英国伯明翰大学（University of Birmingham）Maria C. Arno团队与跨机构合作者开发了一种基于代谢寡糖工程（MOE）和应变促进炔-叠氮环加成（SPAAC）点击化学的细胞表面工程策略。研究人员选择具有体外扩增优势的HPCs作为模型，通过N-叠氮乙酰甘露糖胺（Ac₄ManNAz）代谢标记将叠氮基团引入细胞表面糖缀合物，再与二苯并环辛炔（DBCO）修饰的多糖（HA/Alg）发生生物正交反应，实现单细胞水平的均质化包裹。关键技术包括：1）优化4天Ac₄ManNAz孵育周期获得最大叠氮表达；2）4℃悬浮条件下2小时点击反应避免非特异性内吞；3）采用微流控芯片模拟生理剪切力下的3D肝微组织（hLMTs）粘附实验。

全细胞多糖涂层构建
通过核磁共振和尺寸排阻色谱确认HA/Alg-DBCO-荧光素（FAM）偶联物的成功合成（补充图1-10）。流式细胞术显示4天Ac₄ManNAz处理可使HPCs表面叠氮表达量达到峰值（图1b）。低温（4℃）反应条件显著降低DBCO-Cy5的非特异性结合（补充图12-13），2小时孵育实现均匀的细胞表面包裹（图1e-f）。涂层在37℃培养条件下72-96小时内逐渐降解（图2a-c），与肝细胞体内移植的关键时间窗吻合。

粘附性能调控机制
定量PCR揭示涂层HPCs的整合素α1/α2/α5/α6/αv和β3/β4/β5亚基表达显著上调（图2d），提示机械转导通路激活。ECM阵列实验显示HA涂层使HPCs对I/II型胶原的粘附率提升92%（图3a），但天然富含HA结合位点的纤连蛋白未见增强。形态学分析表明HA组细胞铺展面积增加、伪足形成活跃，而Alg组因二价离子交联形成刚性微层导致圆形度升高（图3c-d）。在人类脐静脉内皮细胞（HUVEC）共培养中，HA8涂层使粘附细胞比例从42%提升至67%（图3b），且细胞-细胞接触面扩展显著（图3e-f）。

3D微环境下的功能验证
微流控芯片实验证实，在模拟血流的动态条件下，HA4/HA8涂层HPCs在9小时内对hLMTs的粘附量分别增加3.2倍和3.5倍（图4b-c）。Wnt3a诱导分化实验表明涂层不影响HPCs向肝样细胞分化的能力，糖原储存（PAS染色）和白蛋白分泌量（ELISA）与对照组无差异（图4d-e）。

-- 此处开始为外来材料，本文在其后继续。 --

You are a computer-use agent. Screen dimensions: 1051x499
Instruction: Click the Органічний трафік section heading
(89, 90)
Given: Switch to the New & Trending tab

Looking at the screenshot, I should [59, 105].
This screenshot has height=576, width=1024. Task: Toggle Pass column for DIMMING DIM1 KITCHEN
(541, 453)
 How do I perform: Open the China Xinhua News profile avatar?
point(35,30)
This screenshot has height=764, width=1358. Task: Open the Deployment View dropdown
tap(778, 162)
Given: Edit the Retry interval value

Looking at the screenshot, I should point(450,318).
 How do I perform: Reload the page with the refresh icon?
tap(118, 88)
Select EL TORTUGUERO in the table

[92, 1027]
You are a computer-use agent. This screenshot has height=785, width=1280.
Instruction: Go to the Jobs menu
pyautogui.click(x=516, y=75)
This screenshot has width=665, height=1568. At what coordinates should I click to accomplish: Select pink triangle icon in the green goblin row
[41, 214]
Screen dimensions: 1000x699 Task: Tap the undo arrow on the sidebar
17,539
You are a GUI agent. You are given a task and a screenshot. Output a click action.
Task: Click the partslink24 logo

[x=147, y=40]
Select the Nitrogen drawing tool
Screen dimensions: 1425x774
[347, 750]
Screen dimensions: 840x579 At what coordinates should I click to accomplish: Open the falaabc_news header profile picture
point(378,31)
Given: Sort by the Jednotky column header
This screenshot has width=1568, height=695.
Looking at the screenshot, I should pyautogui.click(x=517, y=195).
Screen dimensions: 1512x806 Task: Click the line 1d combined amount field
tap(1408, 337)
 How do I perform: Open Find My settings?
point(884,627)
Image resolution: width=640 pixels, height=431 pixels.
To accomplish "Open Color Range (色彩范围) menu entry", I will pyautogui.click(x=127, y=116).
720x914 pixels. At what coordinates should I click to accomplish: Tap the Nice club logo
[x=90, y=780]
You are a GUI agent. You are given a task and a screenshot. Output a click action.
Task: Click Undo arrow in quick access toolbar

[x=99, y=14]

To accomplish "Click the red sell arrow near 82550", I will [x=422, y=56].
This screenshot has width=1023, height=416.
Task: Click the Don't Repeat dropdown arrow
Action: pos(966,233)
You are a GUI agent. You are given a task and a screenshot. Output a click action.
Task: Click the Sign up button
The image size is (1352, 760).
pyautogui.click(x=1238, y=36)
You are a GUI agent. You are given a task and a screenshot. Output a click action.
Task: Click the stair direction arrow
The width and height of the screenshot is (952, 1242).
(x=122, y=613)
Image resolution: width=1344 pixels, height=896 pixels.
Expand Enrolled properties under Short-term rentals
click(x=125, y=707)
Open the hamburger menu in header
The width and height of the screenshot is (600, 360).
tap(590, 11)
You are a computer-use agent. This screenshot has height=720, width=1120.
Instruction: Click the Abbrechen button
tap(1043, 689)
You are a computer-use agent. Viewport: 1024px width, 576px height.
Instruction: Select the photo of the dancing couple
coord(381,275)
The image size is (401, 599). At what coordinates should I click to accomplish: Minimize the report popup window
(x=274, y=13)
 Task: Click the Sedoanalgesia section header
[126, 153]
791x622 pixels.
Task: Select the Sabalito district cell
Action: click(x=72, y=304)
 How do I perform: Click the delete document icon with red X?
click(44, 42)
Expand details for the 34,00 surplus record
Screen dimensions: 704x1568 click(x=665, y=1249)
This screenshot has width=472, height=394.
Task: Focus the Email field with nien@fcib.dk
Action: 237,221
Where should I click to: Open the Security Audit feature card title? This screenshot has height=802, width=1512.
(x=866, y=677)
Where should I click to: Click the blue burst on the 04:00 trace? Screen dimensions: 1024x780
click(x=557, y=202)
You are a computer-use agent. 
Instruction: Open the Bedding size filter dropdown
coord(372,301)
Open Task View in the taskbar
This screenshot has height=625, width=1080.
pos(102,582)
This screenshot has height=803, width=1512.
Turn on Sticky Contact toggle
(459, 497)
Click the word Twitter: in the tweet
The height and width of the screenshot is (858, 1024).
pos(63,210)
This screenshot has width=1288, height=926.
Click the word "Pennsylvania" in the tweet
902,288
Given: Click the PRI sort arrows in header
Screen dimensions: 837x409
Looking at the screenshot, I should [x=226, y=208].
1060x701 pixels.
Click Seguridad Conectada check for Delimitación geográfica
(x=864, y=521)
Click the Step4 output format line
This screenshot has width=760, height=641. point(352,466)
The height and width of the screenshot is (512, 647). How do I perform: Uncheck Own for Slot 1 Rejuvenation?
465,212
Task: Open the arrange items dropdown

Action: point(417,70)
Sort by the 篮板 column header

该研究开创性地将生物正交化学应用于再生医学领域，首次证明非遗传性细胞表面工程可同步解决移植细胞的靶向粘附与功能维持两大难题。HA涂层通过双重机制发挥作用：短期内通过多糖-ECM氢键增强初始锚定，长期则依赖整合素上调维持粘附。相较于藻酸盐，透明质酸因其天然存在于细胞外基质的特性展现出更优的生物相容性和促粘附效果。技术层面，悬浮细胞点击反应条件的优化为其他治疗性细胞的表面修饰提供了普适性方案。

这项发表于《Communications Biology》的工作为肝病细胞疗法提供了转化前景明确的新工具：1）避免基因编辑风险；2）与现有移植流程兼容；3）可扩展至其他再生医学应用。未来研究需进一步阐明涂层对细胞免疫原性的影响，并探索胶原、壳聚糖等ECM组分的修饰效果。该技术平台也有望与CAR-T等免疫细胞疗法结合，为实体瘤治疗开辟新途径。